(Data on finding visible targets)
══════
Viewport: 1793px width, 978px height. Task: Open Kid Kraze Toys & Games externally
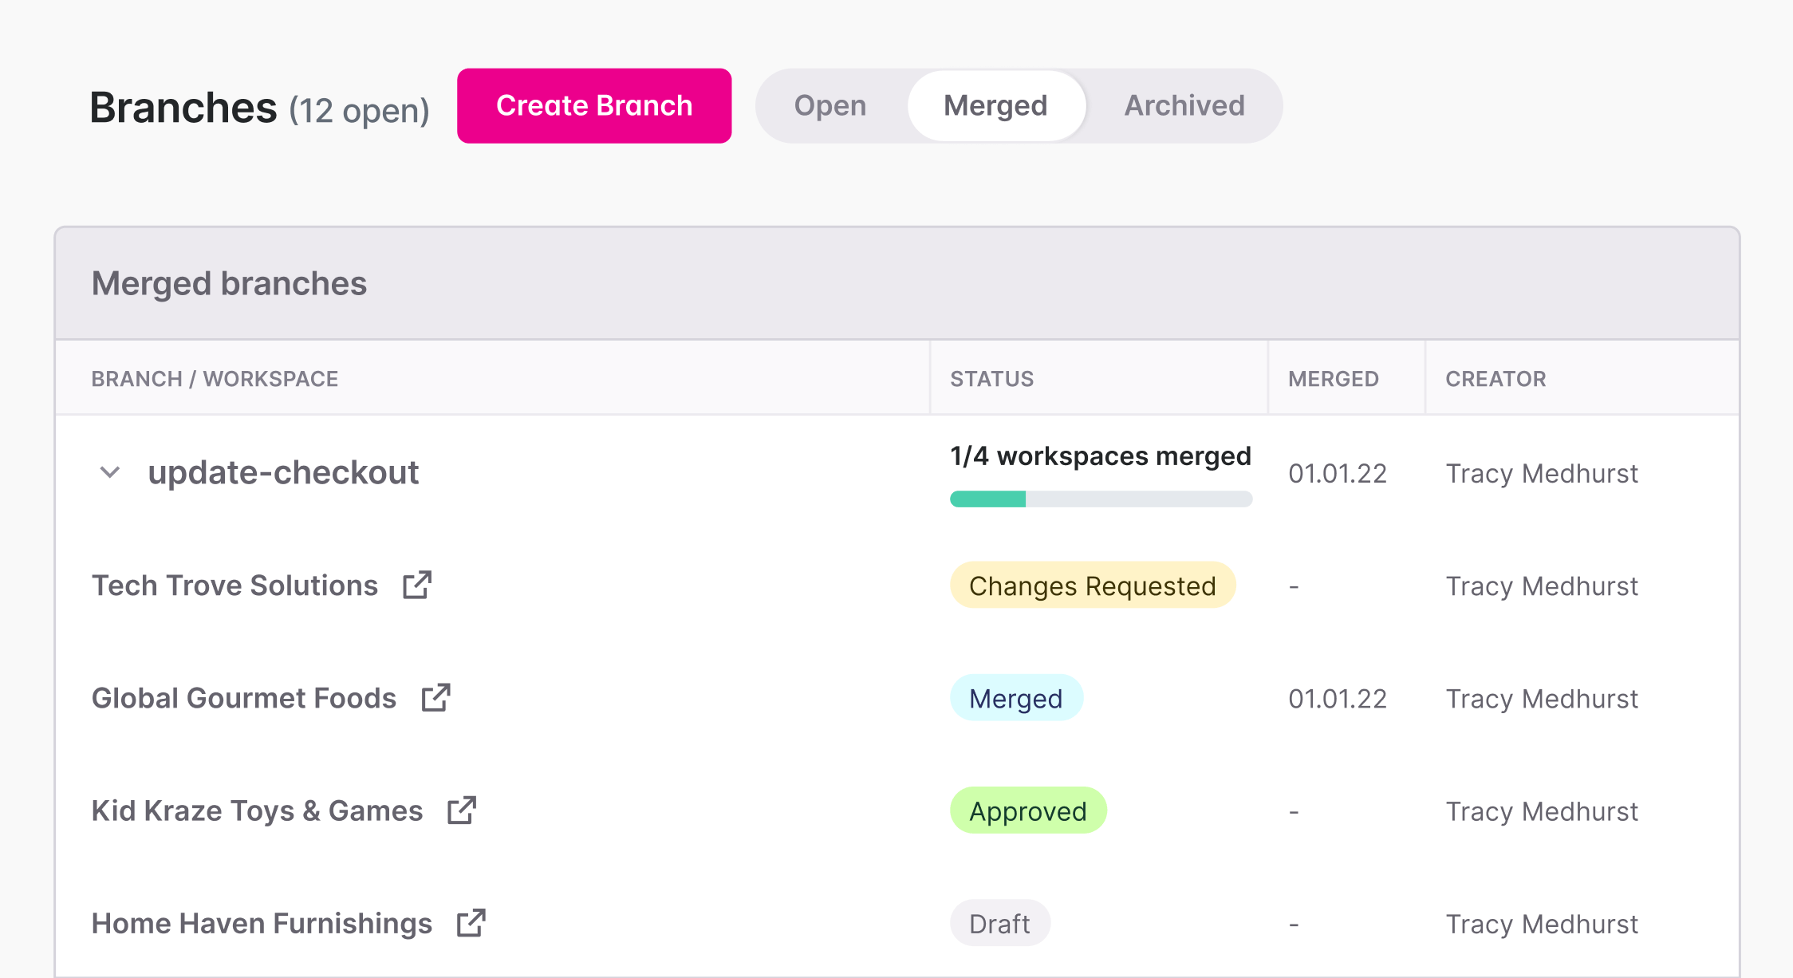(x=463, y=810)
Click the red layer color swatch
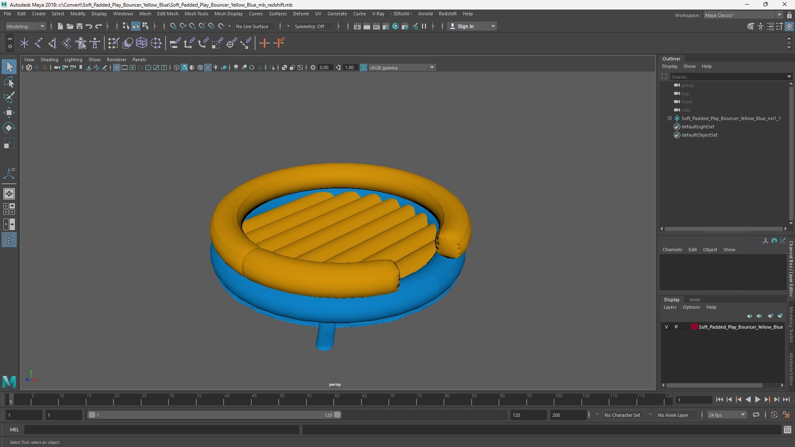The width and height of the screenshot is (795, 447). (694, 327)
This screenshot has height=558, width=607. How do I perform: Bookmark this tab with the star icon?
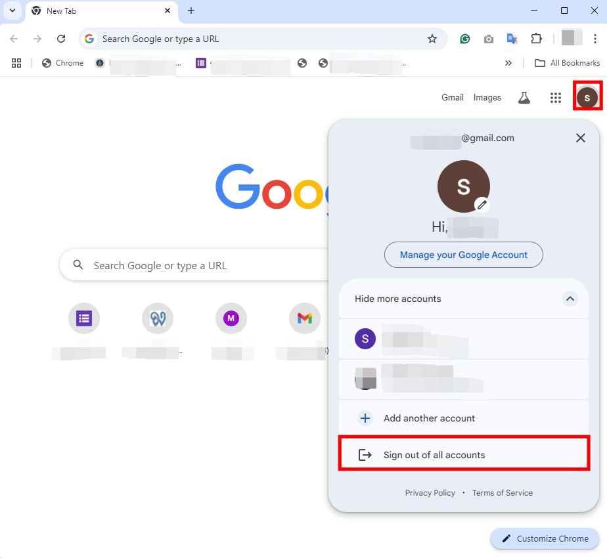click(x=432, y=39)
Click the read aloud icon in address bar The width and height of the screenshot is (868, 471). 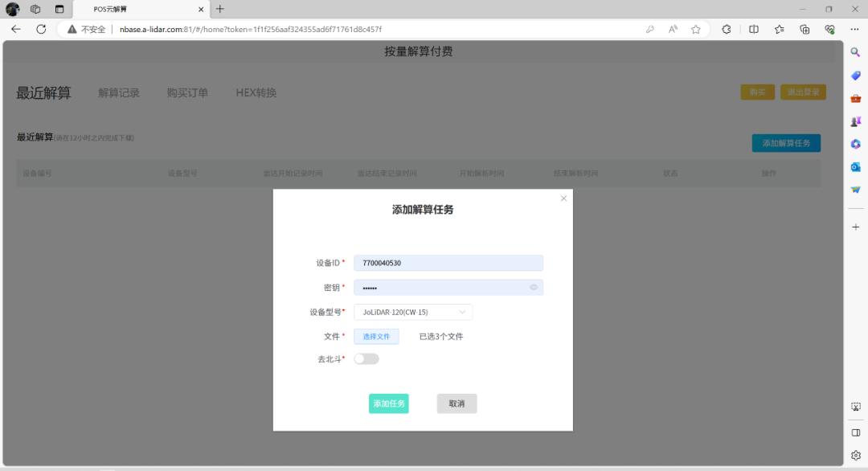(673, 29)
══════
# [Work required]
Retype every line from the start of the rows down through the line containing "click(x=432, y=39)", leaving the pictures out of your answer.

# [Answer to this task]
Viewport: 1793px width, 978px height. Task: Open Kid Kraze Toys & Games externally
(x=463, y=810)
Click the red layer color swatch
The width and height of the screenshot is (795, 447). (694, 327)
This screenshot has height=558, width=607. How do I perform: Bookmark this tab with the star icon?
click(x=432, y=39)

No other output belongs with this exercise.